Goldberg charms the females and engages the rest in normally harmless but here totally sinister activities such as Blind Man’s Buff and singing "Happy Birthday to You". Increasingly, we realise these visitors are are some kind of avenging angels—yet for reasons only hinted at, never firmly established. Stanley is gradually reduced to a state of mental collapse, (note the disturbing scene where he is slowly ‘persuaded’ to sit down). Meantime, Goldberg touches up Lulu and charms the pants off naïve Meg.

Should this sound bleak, let me say The Birthday Party is a funny play, not laced with belly-laugh lines, but played out to backdrop noises of appropriate comic responses. Pinter's dialogue, at one level naturalistic, is aways tilted on an axis which renders it not that naturalistic at all.

It is also at times uncomfortably disturbing with six terrific actors performing roles they seem born for.

Director Michael Cabot (who writes a perceptive programme piece) knows how to handle Pinter, with tiny attentions to detail slowly building into the bigger picture. So, though we may be enclosed in one room, the play takes us far beyond those four walls.

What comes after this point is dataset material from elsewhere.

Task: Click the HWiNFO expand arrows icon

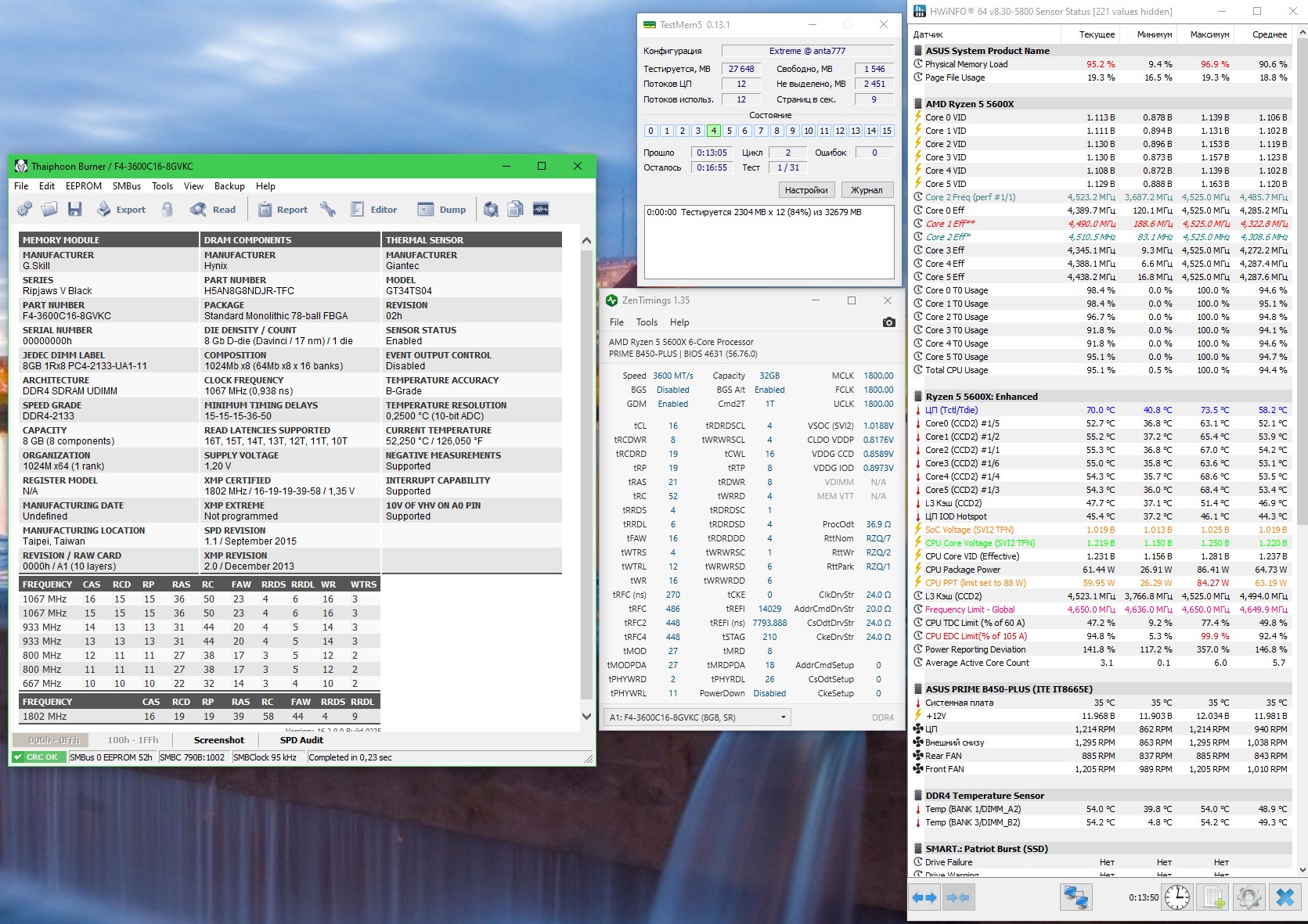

Cabot is clearly fascinated with the author’s subtle rhythms of speech which range from the deceptively languorous to the dizzying speed of a Japanese bullet train. The play’s pacing keeps us constantly on our toes, while Bek Palmer’s domestic set manages the almost impossible task—to accommodate a variety of venues—of working for both a conventional head-on auditorium and also theatre-in-the round.

Pinter the playwright never tells us what to think—at least in these brilliant early plays. In his own unique manner, he just encourages us to think. And there’s nothing ephemeral in that.